Thursday, December 27, 2007

Israel Continues With Illegal Settlements
























An Israeli building program planned for East Jerusalem is set to overshadow a meeting between Israeli and Palestinian leaders.
Thursday's summit between Ehud Olmert, the Israeli prime minister, and Mahmoud Abbas, the Palestinian president, is the first since the two agreed to renew peace talks at the US-sponsored Annapolis meeting last month.

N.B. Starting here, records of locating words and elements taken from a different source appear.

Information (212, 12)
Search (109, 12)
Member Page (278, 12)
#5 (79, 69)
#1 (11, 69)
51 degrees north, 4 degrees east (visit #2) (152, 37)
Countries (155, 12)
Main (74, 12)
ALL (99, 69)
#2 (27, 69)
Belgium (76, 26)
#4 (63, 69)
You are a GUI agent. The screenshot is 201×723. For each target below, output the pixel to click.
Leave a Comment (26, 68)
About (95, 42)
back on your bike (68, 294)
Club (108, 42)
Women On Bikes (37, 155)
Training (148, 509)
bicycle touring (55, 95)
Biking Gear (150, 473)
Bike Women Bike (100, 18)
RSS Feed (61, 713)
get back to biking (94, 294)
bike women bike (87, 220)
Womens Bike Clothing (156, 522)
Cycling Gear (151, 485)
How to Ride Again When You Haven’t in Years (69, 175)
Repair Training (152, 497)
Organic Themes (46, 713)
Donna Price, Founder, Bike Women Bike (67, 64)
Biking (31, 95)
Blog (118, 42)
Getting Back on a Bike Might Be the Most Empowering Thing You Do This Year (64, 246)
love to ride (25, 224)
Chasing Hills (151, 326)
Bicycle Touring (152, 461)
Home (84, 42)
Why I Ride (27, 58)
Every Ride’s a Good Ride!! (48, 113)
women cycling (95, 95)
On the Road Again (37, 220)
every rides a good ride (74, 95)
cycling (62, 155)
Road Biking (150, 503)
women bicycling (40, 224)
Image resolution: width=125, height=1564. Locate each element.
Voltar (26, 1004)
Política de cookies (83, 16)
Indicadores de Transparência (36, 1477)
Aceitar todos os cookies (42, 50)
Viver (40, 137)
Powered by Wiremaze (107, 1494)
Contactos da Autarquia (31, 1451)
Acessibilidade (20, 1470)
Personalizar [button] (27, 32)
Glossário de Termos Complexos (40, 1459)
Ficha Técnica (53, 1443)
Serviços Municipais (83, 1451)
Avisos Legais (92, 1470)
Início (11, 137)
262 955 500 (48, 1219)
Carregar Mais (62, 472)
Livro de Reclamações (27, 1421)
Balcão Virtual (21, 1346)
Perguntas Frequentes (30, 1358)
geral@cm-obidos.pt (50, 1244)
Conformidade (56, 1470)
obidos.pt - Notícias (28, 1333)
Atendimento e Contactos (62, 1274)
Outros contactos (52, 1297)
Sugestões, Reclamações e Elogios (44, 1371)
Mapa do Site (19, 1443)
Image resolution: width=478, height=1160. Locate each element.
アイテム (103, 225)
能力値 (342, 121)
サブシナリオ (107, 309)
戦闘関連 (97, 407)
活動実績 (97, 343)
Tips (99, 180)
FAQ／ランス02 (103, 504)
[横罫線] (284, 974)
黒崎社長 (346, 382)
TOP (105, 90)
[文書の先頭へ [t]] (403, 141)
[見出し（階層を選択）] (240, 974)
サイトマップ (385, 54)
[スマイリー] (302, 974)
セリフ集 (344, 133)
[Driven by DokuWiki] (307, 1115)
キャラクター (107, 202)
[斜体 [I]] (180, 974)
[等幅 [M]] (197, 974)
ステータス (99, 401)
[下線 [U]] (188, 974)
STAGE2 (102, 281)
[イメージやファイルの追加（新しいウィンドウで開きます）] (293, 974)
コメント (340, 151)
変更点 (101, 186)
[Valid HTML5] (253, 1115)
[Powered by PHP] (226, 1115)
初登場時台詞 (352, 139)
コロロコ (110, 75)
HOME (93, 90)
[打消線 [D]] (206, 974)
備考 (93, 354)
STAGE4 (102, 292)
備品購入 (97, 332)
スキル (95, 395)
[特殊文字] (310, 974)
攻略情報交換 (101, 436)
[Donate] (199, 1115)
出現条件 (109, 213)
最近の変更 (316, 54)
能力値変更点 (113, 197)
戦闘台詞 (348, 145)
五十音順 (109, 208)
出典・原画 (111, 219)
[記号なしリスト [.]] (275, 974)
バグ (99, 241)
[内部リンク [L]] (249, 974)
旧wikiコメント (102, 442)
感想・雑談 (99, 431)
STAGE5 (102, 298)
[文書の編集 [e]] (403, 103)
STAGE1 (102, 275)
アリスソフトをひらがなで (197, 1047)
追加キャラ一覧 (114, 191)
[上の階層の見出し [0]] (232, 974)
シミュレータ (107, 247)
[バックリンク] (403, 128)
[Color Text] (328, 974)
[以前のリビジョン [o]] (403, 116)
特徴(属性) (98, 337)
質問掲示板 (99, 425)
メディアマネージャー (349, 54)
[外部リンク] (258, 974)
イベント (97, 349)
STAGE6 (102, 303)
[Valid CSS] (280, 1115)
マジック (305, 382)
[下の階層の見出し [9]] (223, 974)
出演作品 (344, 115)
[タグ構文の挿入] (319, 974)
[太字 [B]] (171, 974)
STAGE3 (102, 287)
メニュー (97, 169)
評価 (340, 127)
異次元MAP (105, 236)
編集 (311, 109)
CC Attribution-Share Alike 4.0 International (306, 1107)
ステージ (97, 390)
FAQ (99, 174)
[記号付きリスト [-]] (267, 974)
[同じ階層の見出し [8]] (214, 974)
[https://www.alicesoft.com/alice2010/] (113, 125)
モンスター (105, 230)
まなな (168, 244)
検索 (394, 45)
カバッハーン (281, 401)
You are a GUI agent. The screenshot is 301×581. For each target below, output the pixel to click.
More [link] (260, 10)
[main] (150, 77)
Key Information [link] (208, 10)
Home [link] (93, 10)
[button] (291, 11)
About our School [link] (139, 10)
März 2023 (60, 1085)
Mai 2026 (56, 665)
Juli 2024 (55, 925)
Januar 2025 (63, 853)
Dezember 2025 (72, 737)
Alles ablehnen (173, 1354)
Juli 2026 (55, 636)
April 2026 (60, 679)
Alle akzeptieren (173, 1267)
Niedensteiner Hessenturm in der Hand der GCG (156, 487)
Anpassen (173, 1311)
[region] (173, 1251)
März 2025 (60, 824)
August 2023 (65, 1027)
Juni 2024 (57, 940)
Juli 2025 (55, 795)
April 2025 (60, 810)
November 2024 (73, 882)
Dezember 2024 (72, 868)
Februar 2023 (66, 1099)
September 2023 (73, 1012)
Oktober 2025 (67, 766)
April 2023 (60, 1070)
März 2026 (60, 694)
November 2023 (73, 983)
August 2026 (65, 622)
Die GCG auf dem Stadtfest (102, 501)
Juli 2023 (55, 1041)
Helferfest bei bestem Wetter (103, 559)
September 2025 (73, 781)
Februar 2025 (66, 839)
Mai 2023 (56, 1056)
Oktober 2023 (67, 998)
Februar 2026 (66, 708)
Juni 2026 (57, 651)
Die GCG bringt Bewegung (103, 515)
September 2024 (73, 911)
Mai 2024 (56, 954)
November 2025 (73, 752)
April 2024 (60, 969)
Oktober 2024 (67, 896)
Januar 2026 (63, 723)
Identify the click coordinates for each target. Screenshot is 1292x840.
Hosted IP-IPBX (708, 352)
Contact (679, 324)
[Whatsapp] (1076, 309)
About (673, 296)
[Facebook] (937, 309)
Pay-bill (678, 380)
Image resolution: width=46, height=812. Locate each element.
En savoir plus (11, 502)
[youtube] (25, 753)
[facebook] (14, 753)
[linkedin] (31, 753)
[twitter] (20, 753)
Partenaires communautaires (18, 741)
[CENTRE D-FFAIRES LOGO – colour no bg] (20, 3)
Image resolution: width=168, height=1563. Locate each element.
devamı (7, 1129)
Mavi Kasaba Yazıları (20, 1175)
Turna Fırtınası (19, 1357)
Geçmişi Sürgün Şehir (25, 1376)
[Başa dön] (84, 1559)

The Jerusalem dispute has already clouded earlier meetings between negotiating teams.
Last month, Israel announced tenders for 307 new apartments in Har Homa, part of a ring of settlements built on confiscated Palestinian land in east Jerusalem.

Fighters captured

Meanwhile, in the occupied West Bank, Israeli soldiers captured two senior members of the Islamic Jihad group in raids on Thursday, Palestinian security sources and witnesses said.
Israeli troops arrested Mohammad Assayda near Nablus, the Islamic Jihad said.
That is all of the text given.